Nous avons, nous Français, un rôle à jouer. Nous ne voulons pas avoir un rôle solitaire. Nous ne prétendons pas vouloir participer seuls à cette mobilisation. Evidemment, ce serait à la fois présomptueux, prétentieux, sans doute peu fiable, et en tout cas, ce serait arrogant, ce que ne doit pas être la France. Mais à l’exemple de Jean Monnet, cette capacité d’inspirer le projet européen, de nous métisser avec d’autres formes d’inspiration. Nous ne pouvons pas vivre cette Europe à vingt-cinq, comme vous le disiez, Monsieur le Président, nous ne pouvons pas vivre que de procédures et de directives. Il faut une âme à l’Europe. Cette âme, elle est fondée sur des valeurs, des valeurs qui ont été celles qui sont nées au cours des siècles précédents et que finalement, on a trouvé rassemblées autour des valeurs de l’humanisme, des Droits de l’Homme, de ces droits universels qui sont essentiels à la culture européenne. Mais il nous faut nourrir l’Europe aussi des valeurs du XXIème siècle.

Nous devons renforcer l’âme de l’Europe pour qu’elle soit aussi adaptée aux préoccupations du XXIème siècle. Nous avons aujourd’hui à penser à des sujets essentiels à la société d’aujourd’hui. On a pensé aux Droits de l’Homme, il faut penser aux droits de l’enfant. On a pensé à naturellement tout ce qui est l’organisation économique du monde. Il nous faut penser à la protection de la planète. Nous sommes aujourd’hui dans une humanité qui a la capacité de détruire son espace vital. Nous devons nous mobiliser pour que l’Europe soit en tête de la conscience de la protection de la planète, car nous devons protéger l’espace vital de l’humanité. Nous avons là des sujets qui sont des sujets majeurs. Nous devons travailler à l’organisation du monde.
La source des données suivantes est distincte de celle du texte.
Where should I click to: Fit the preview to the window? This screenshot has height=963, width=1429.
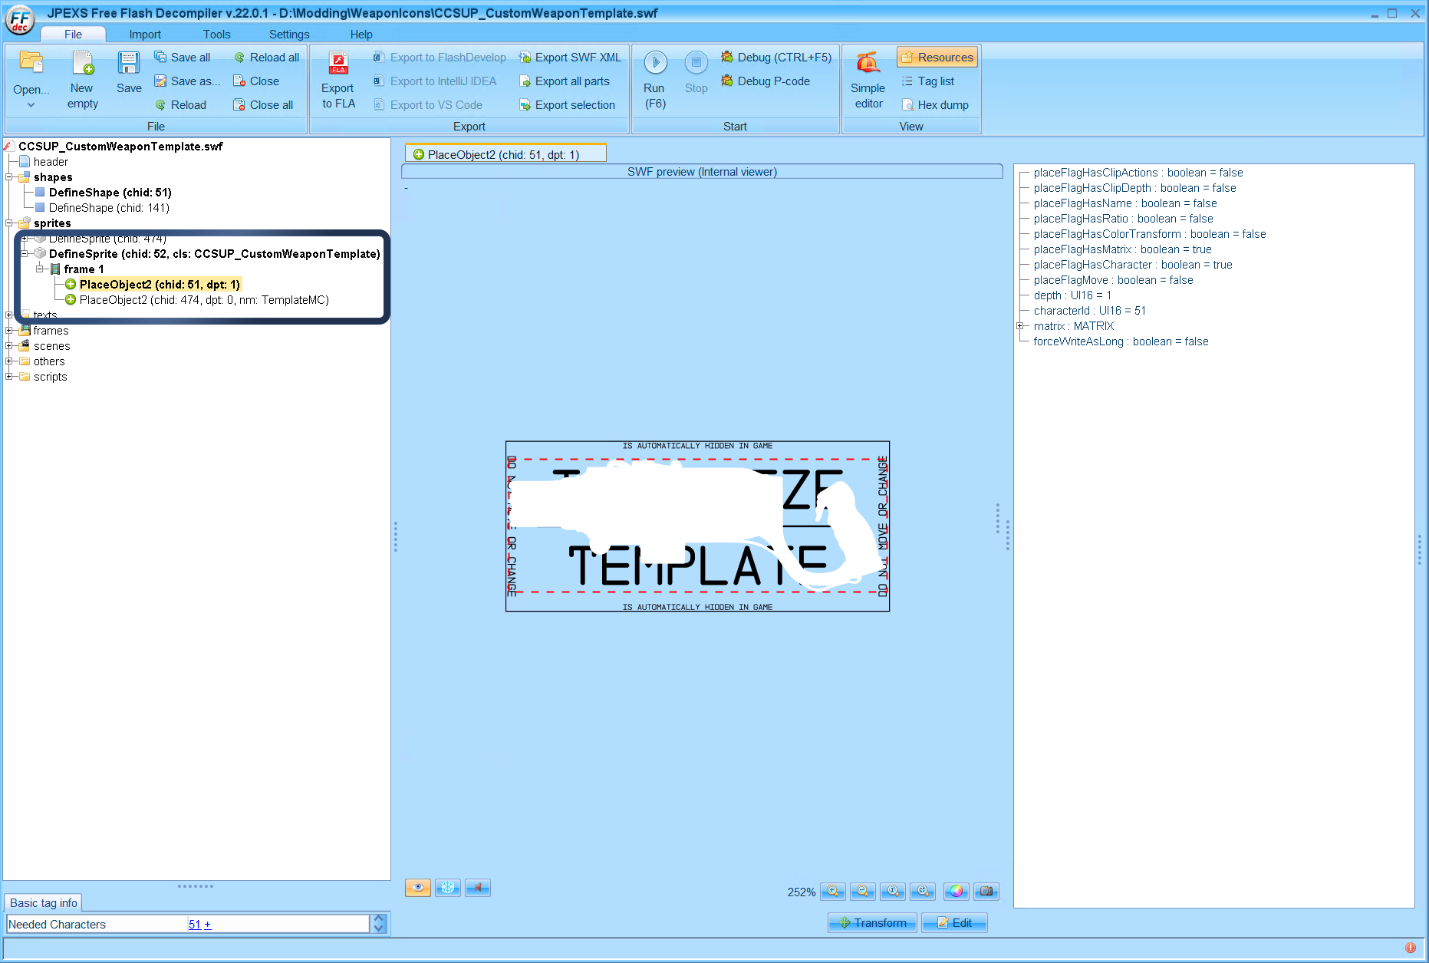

La gouvernance mondiale est en route. L’ONU se réformera, l’OMC se réformera. Nous organiserons un jour une organisation mondiale de l’environnement. Si nous ne donnons pas à l’Europe sa force rapide et ses propres convictions, l’Europe ne sera pas l’inspiratrice du monde. Nous devons être des inspirateurs de l’Europe pour que l’Europe inspire le monde, et que nos valeurs soient celles de l’organisation d’un monde que nous voulons à la fois pacifique, à la fois prospère, mais à la fois aussi plus juste. C’est cette mission-là qui est la nôtre et c’est cette mission-là à laquelle Jean Monnet nous a appelés.
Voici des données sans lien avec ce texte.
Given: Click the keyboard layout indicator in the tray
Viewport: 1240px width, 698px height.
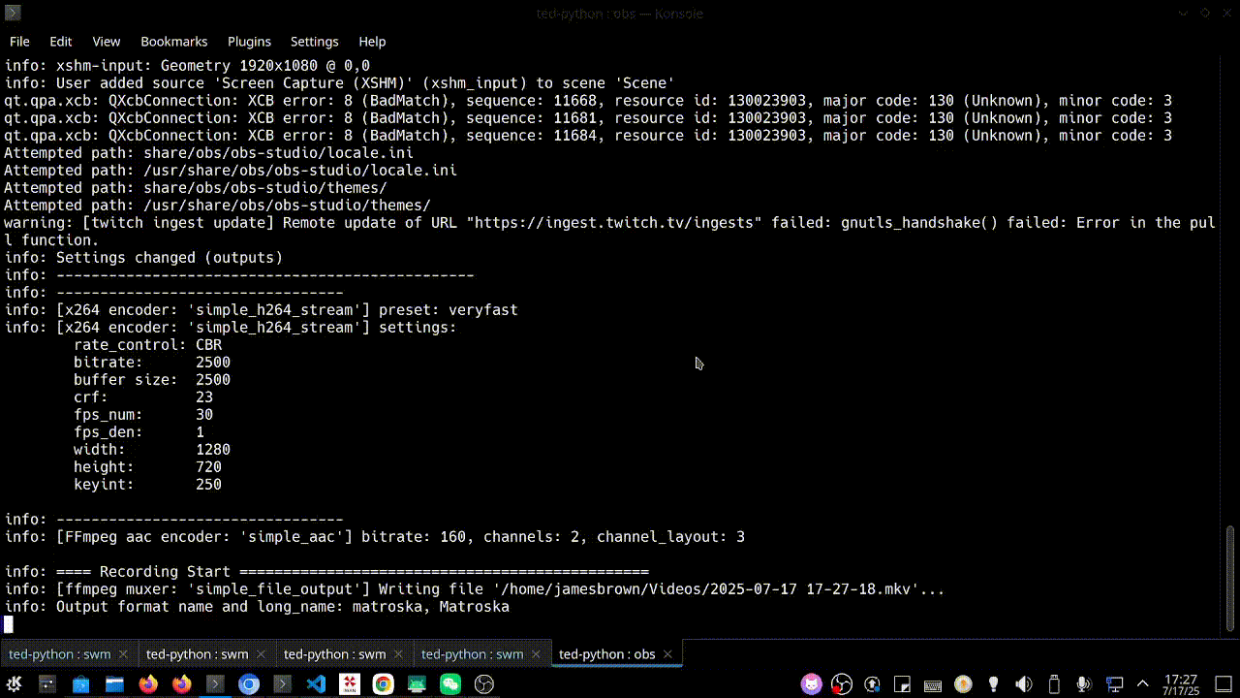Looking at the screenshot, I should point(932,683).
Je voudrais terminer en vous disant que le projet européen est un grand projet du XXIème siècle. Naturellement, il est né avec cette volonté d’échapper pour toujours à la guerre. Aujourd’hui, il doit être le projet dans lequel nous allons inventer des solutions pour que l’humanité sur sa planète trouve les formes de son développement dans la justice et dans l’équité. C’est là un formidable message politique, un message politique qui nous vient d’un homme qui a fait de la politique comme M. Jourdain faisait de la prose. Ce ne sont pas les apparences du pouvoir, ce ne sont pas les prétentions excessives des formes d’expression originale, ce n’est pas la médiatisation suprême, c’est simplement la capacité de conjuguer convictions et simplicité. Courage et ambition, c’est ça aujourd’hui le message de Jean Monnet. Au fond, qu’on parle au cœur des peuples et qu’on puisse finalement comprendre l’aspiration des peuples, et l’aspiration des peuples, c’est d’avoir au fond d’eux-mêmes, quelque chose de plus grand qu’eux, qui à la fois est leur espace de développement, qui leur apporte la liberté et la sécurité. C’est comme cela que nous pouvons à la fois être fidèles à Jean Monnet, être aussi fidèles à un autre homme qui a vu ce qui s’est passé dans les années 39-40, avant tout le monde, je pense à R. Char. Je pense à cette lucidité du poète qui est capable de voir dans les événements ce que personne d’autre ne voit, et cette capacité extrême de lucidité, et R. Char qui a montré son courage et sa lucidité, disait au fond de l’amour – c’est le message que j’adresse aux dix pays qui nous rejoignent : aimer, c’est vouloir que les choses soient ce qu’elles sont.